Une autre féministe américaine, Jo Freeman, a interpellé le mouvement en pleine montée et confronté des tabous dans son texte The Tyranny of Structurelessness. Elle y identifie plusieurs formes de pouvoir informel et élitiste présentes dans les petits collectifs féministes ou anarchistes. Elle souligne aussi leurs limites en ce qui concerne la capacité de sortir du cercle affinitaire et de s’organiser régionalement et nationalement plutôt que de simplement décider de suivre ou non les priorités nationales déterminées par les grandes organisations modérées. Elle fait aussi le pari qu’il est possible de mettre en place des structures démocratiques et d’être efficace politiquement en défendant des principes de formalisation collective des pouvoirs informels, rotation des tâches, accès égal à l’information, aux ressources et compétences par la formation, etc. C’est un défi qui n’a, semble-t-il, pas plus été relevé par les anarchistes et les anarcha-féministes que par les autres courants politiques.

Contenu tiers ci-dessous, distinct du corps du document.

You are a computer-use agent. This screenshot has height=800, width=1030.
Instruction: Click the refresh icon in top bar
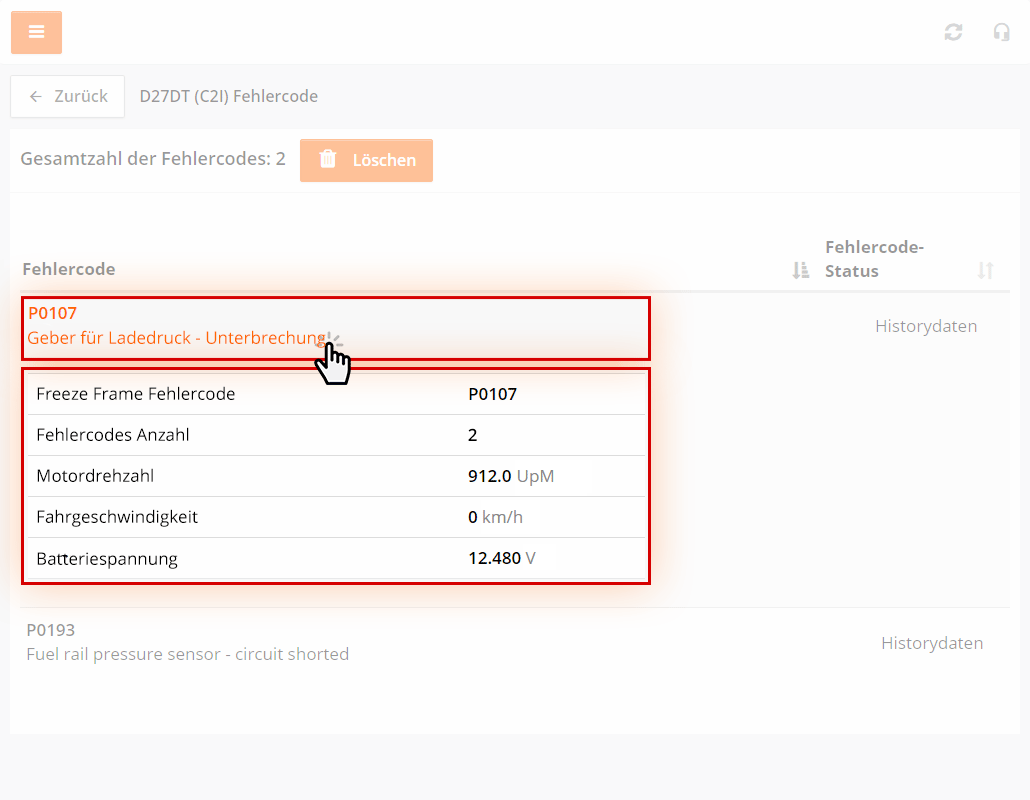click(953, 32)
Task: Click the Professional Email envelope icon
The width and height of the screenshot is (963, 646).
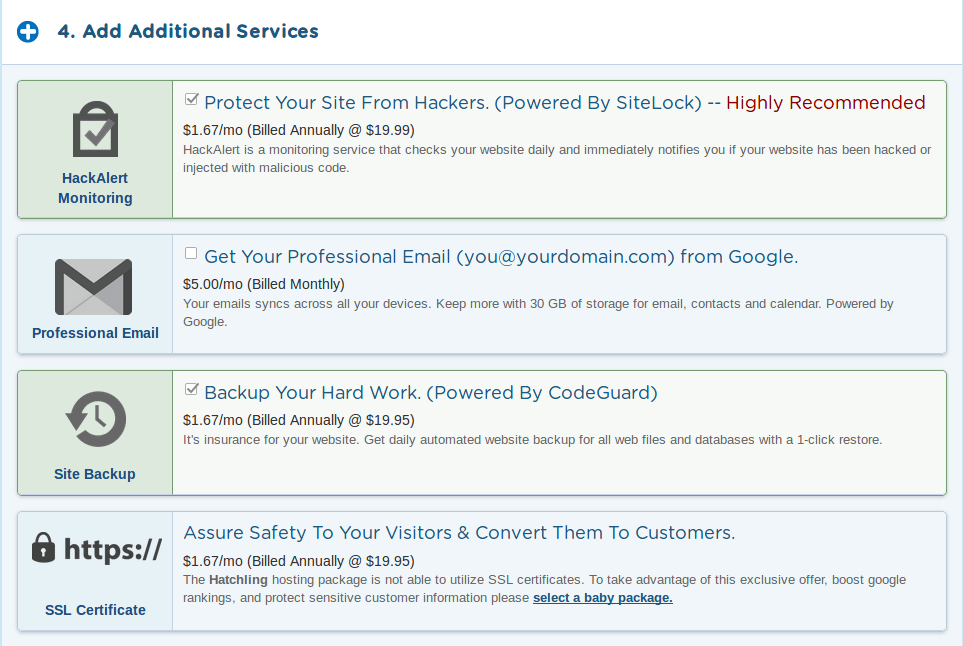Action: click(x=93, y=287)
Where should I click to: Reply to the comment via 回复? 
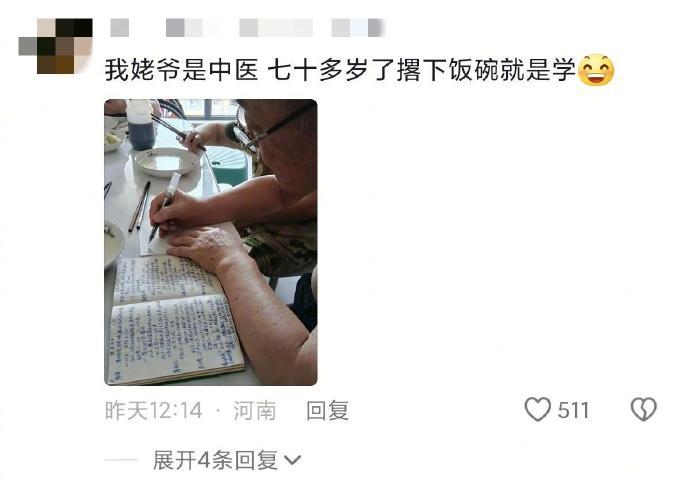point(327,410)
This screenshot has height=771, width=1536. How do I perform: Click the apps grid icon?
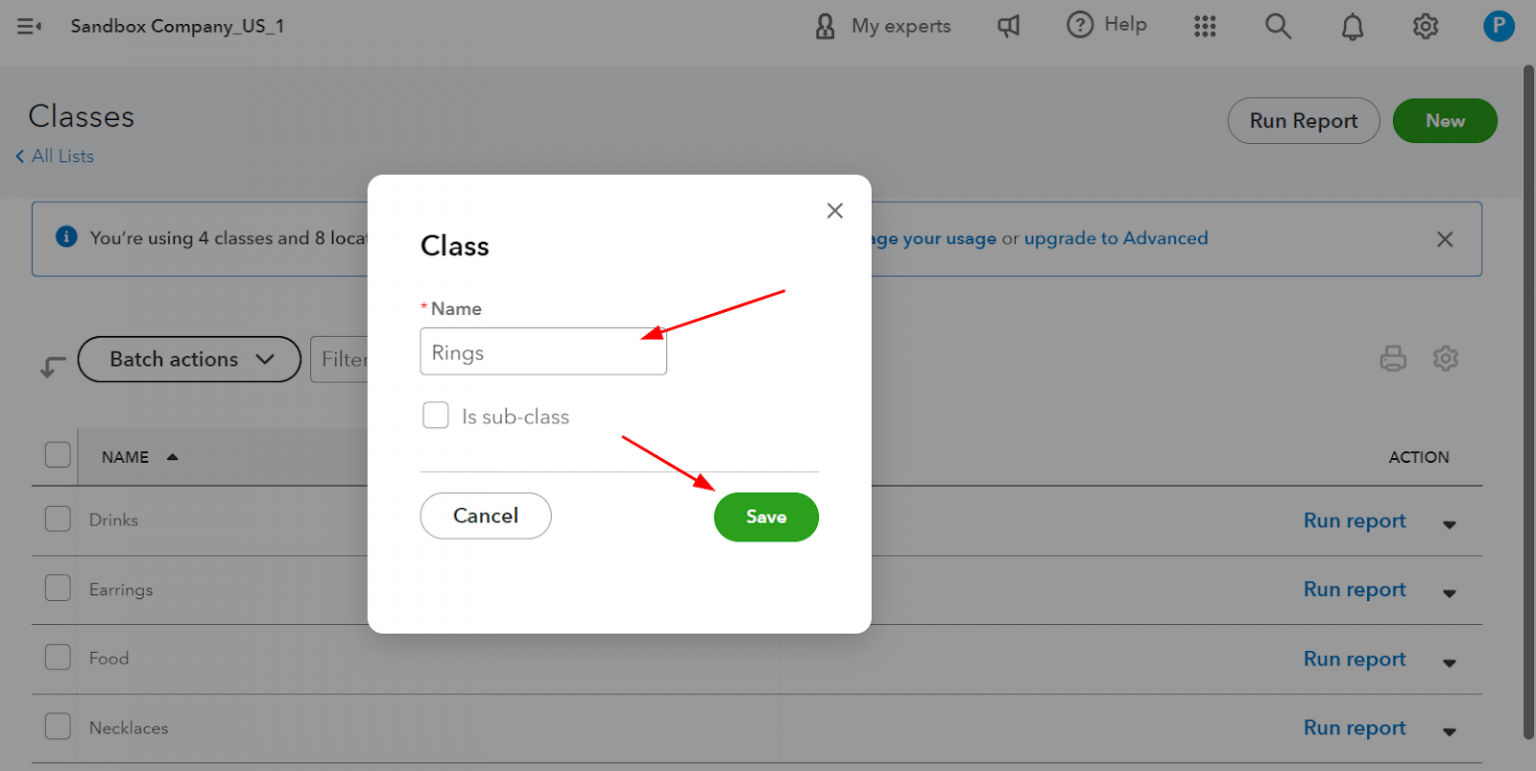1205,26
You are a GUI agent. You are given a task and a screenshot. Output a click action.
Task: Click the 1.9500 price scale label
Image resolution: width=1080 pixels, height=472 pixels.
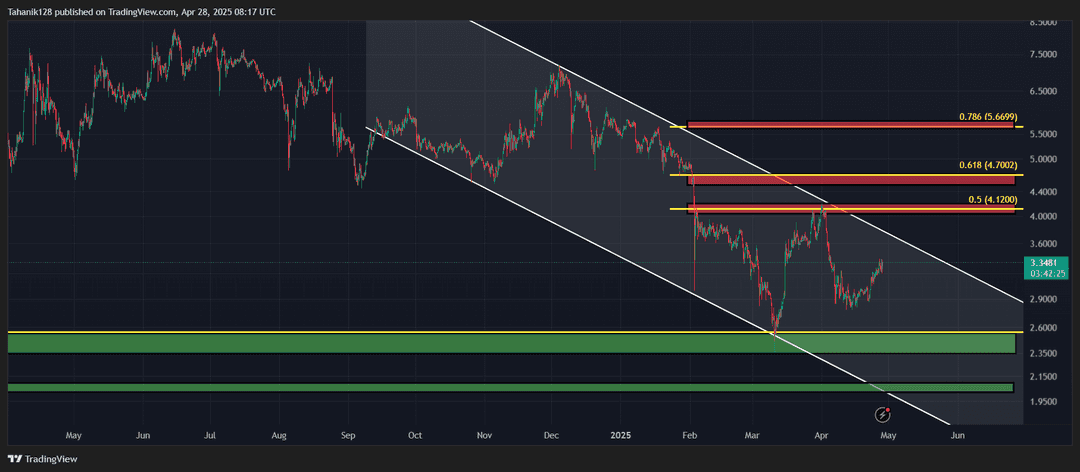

Des féministes proches du courant anarcha-féministe ont par ailleurs proposé d’intégrer la perpective antiraciste, dénonçant l’ethnocentrisme du féminisme ; d’autres ont défendu une perspective écologiste en identifiant l’idéologie productiviste comme fondement du patriarcat.

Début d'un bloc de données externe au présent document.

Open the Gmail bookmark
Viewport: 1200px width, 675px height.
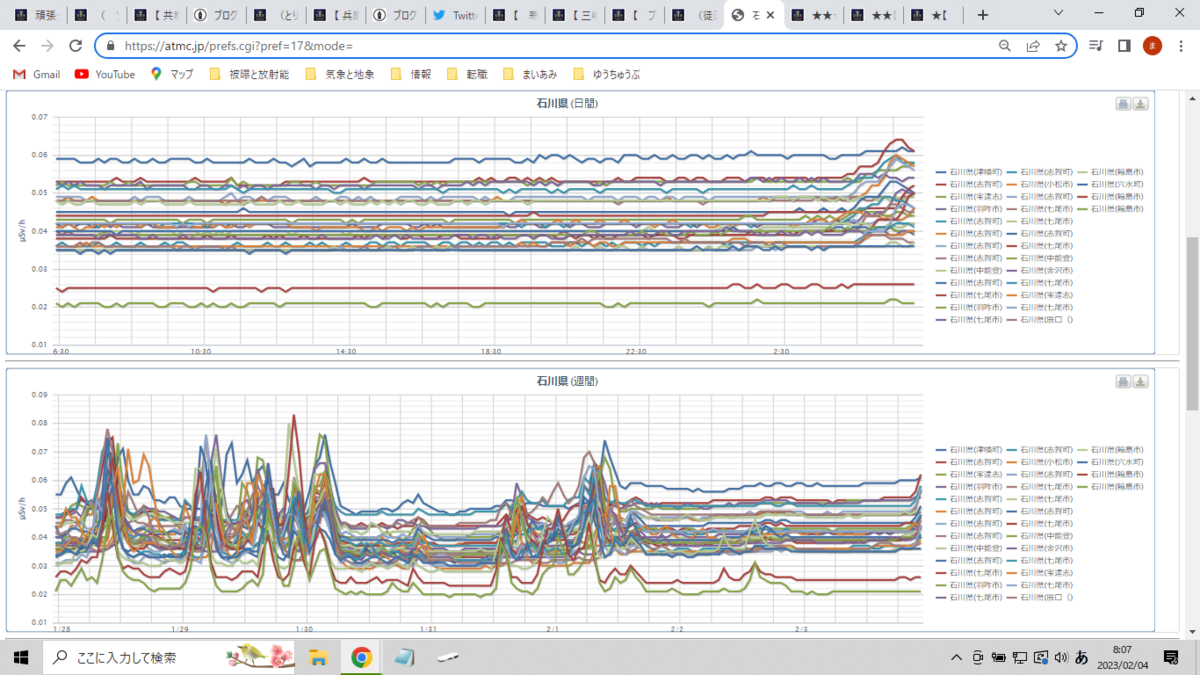coord(36,74)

Rien n’est simple dans ce débat sur la concentration du pouvoir enrichi par celui sur la construction sexuée des rôles sociaux. Avec les années, on constate que, parallèlement aux expériences de petits collectifs féministes subversifs qui ont existé dans la marginalité et peu duré, un nombre incroyable de femmes a été rejoint par des groupes féministes qui ont voulu être reconnus, financés par l’État, et le Québec est, à ce titre, exemplaire. Cette institutionnalisation a permis l’expansion de ces groupes et des gains sociaux importants, mais aussi l’encadrement de leur action dans une perspective fonctionnaliste par un étouffement de leur force de contestation de l’ordre social. Aujourd’hui, les femmes, dont une grande partie connaît la pauvreté et des rapports de sexe inégalitaires, se font entendre dans la société par la voix de « représentantes » issues de regroupements institutionnalisés qui entretiennent par ailleurs un rapport peu conflictuel avec l’État et l’ordre capitaliste. Il est grand temps que les femmes à la base s’approprient le pouvoir canalisé par ces regroupements, le collectivisent et lui insufflent à nouveau un caractère subversif.